Tradisi makan rica terlihat sampai kawasan pesisir Manado dan Kema, Minahasa Utara, tempat orang-orang Spanyol bermukim. Interaksi antara orang Spanyol dengan orang Minahasa, mencakup juga makanan pedas atau dalam logat setempat lazim diucap pidis.

Sekitar Danau Tondano dan dataran tinggi Minahasa yang dingin, rica tumbuh dan berkembang baik, serta digemari orang-orang Minahasa yang tinggal di pegunungan. Mereka menganggap rica yang pedas dapat menghangatkan tubuh seusai menyantapnya.

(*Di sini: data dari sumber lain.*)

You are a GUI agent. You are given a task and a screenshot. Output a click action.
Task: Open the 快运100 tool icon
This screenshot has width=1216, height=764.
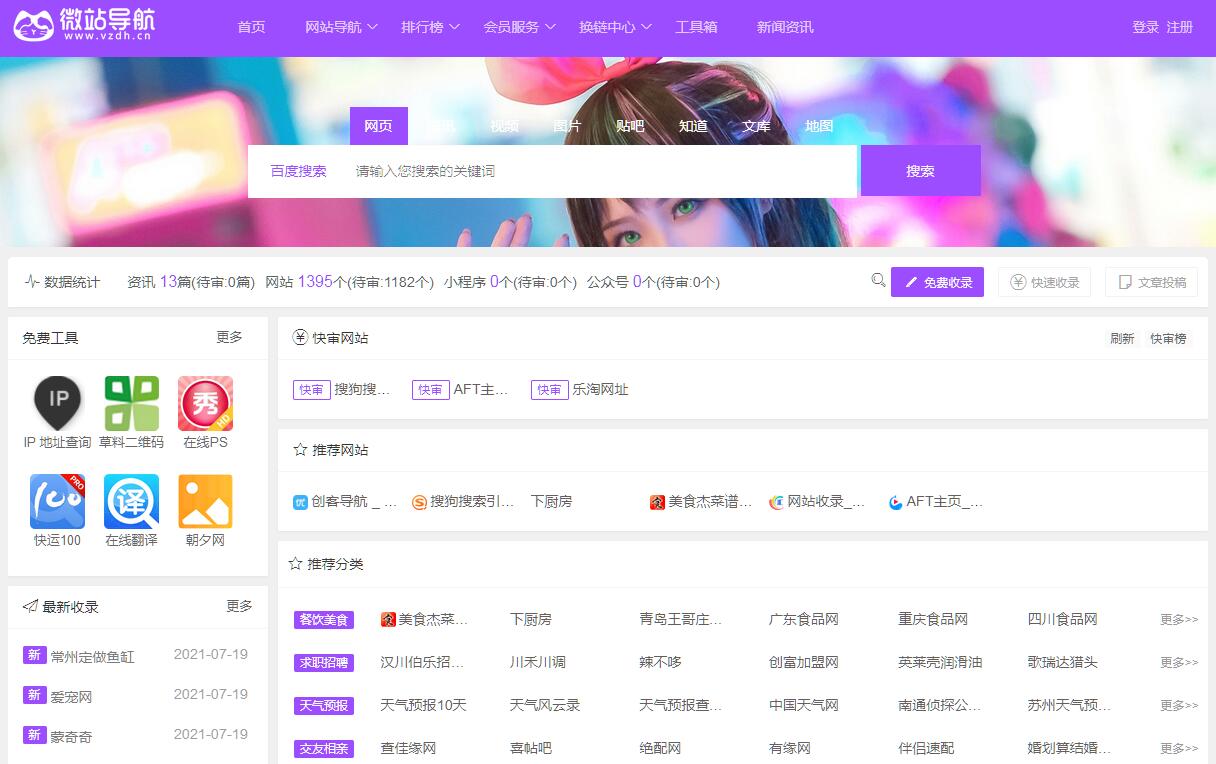pos(58,501)

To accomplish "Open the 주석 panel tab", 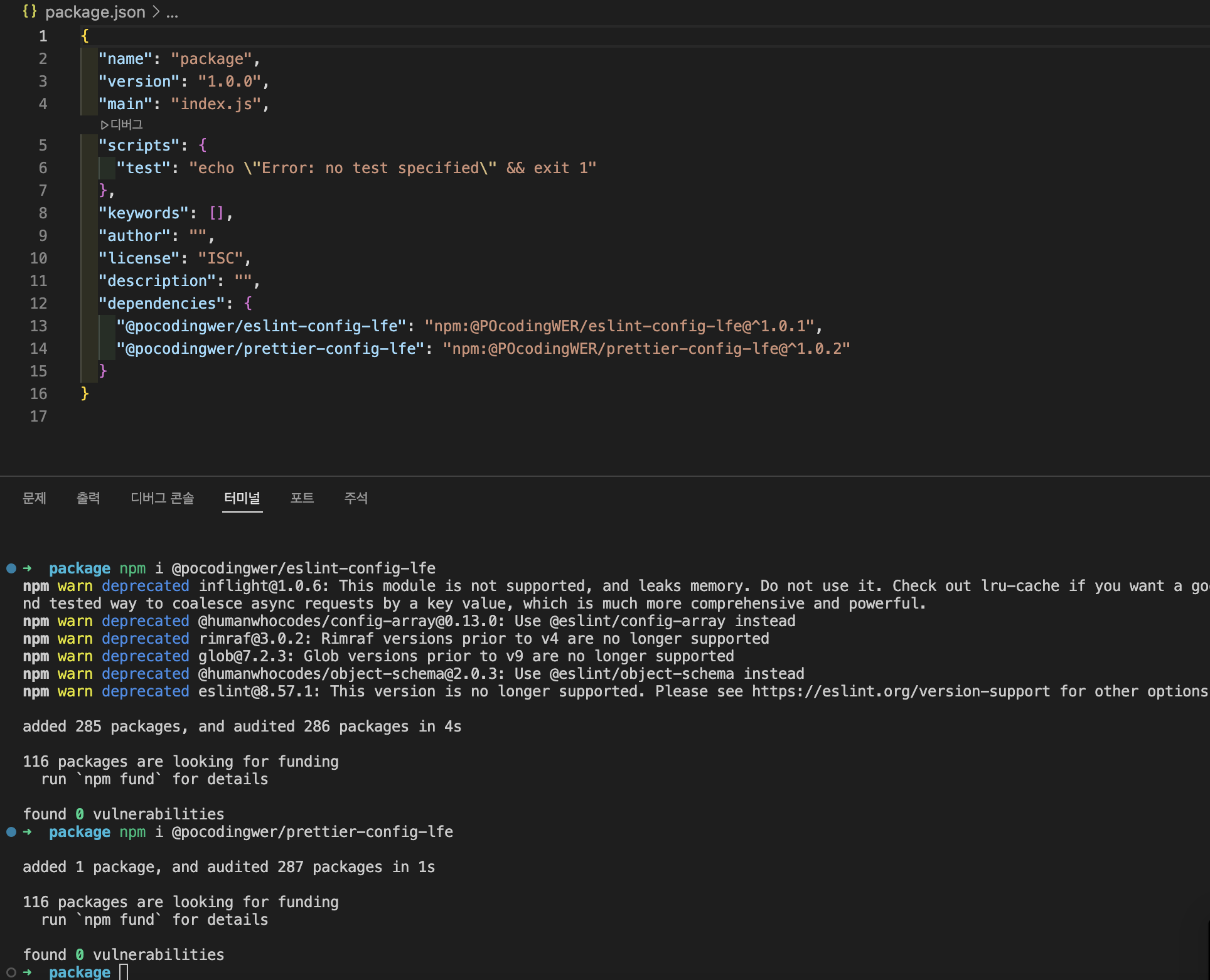I will (x=356, y=498).
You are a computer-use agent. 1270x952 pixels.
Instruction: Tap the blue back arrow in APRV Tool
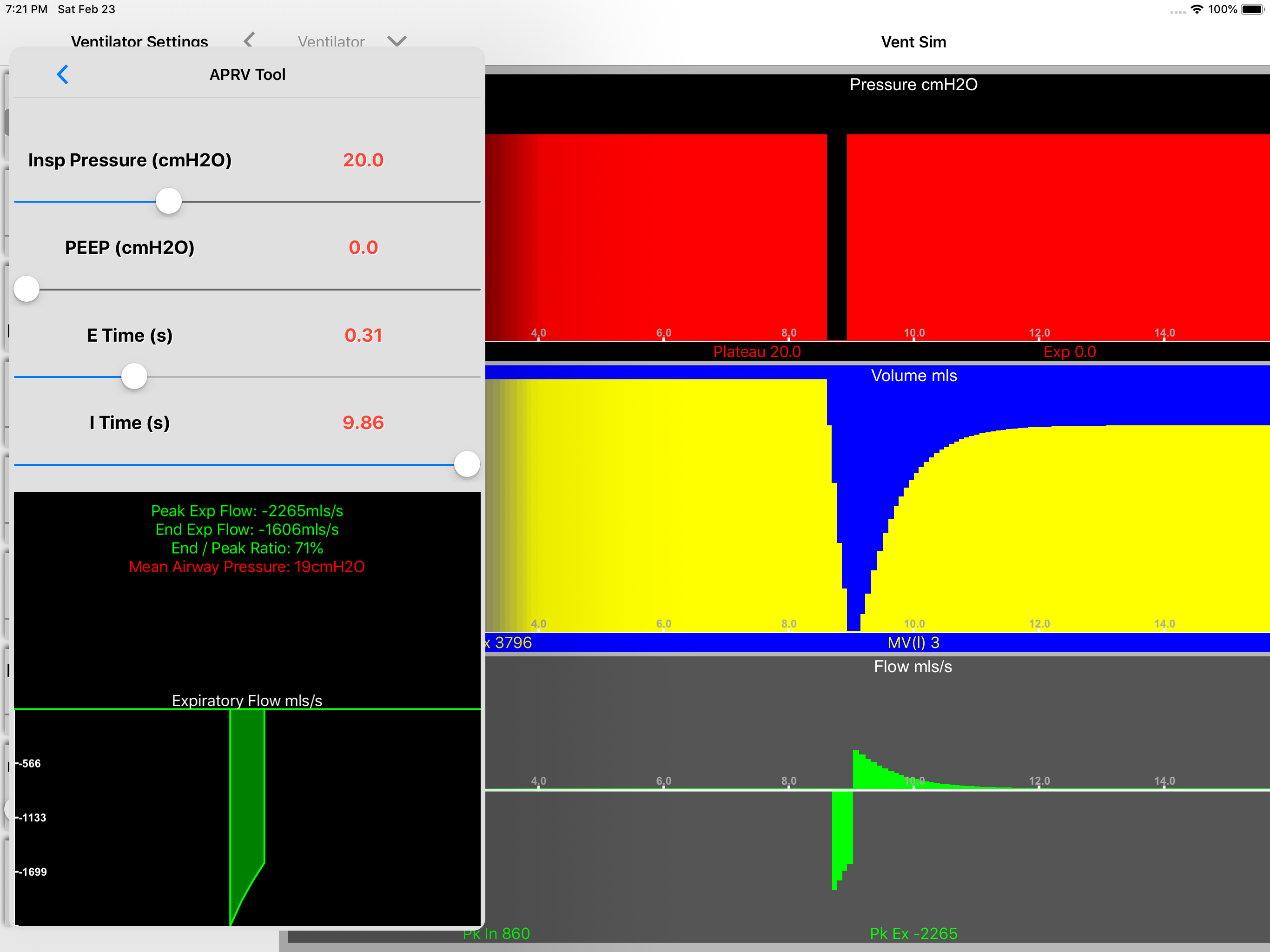(x=63, y=75)
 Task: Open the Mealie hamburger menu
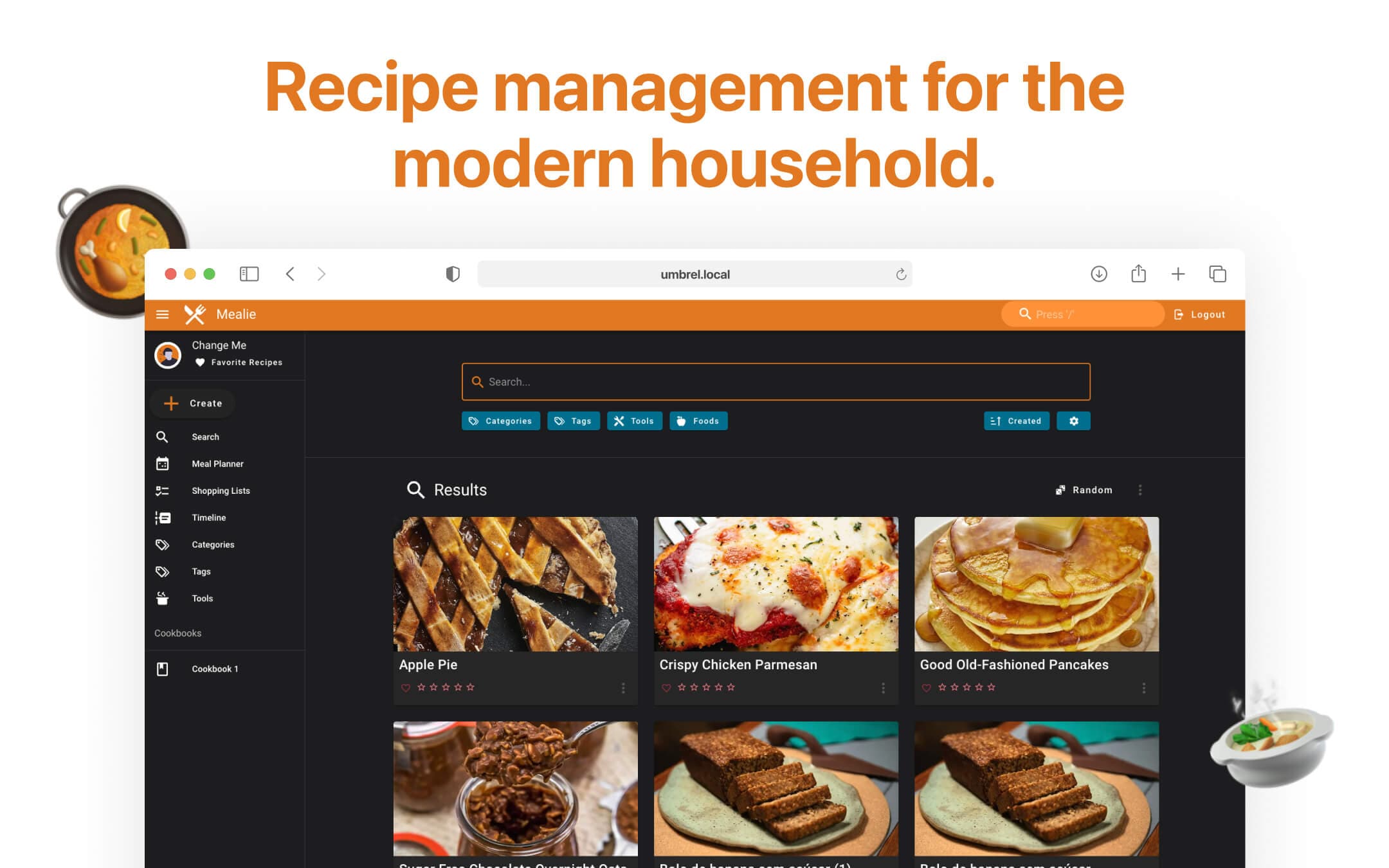163,314
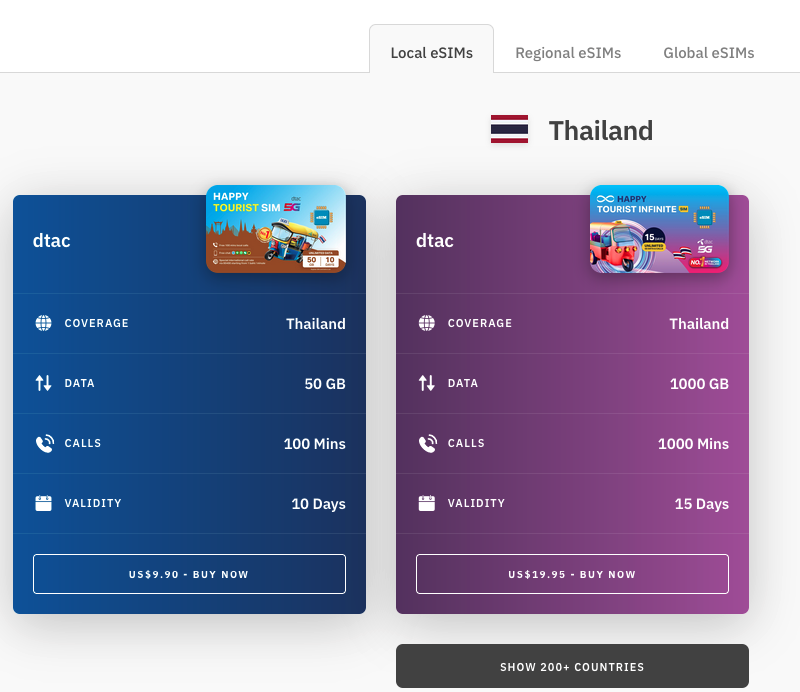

“Sebenarnya ini bermula dari Christopher Columbus membawa benih cabai ke Eropa, dan dalam perkembangannya kemudian para pelaut Spanyol membawa cabai sebagai bekal dalam setiap pelayaran ke seluruh Dunia. Dari interaksi Spanyol dan orang Minahasa inilah mereka mulai mengenal cabai yang kemudian mereka sebut rica,” kata Hari.

Dia menduga, istilah rica kemungkinan berasal dari Bahasa Spanyol yang berarti kaya. Selain itu istilah rica-rica juga ditemukan pada penutur bahasa Spanyol di San Pedro de Atacama, Chile, yang berarti memberikan kesegaran lebih nyata. Sementara istilah rica tidak ditemukan dalam Bahasa Melayu, karena dalam bahasa ini cabai rawit dikenal dengan nama cili padi atau lada mira.

“Kehadiran rica memberi sensasi pedas dan panas yang menciptakan rasa hangat pada tubuh. Bagi orang Minahasa, rasa pedas rica pada makanan mengandung makna filosofis sebagai bentuk menerima hal-hal yang menyakitkan dalam hidup,” ungkap Hari.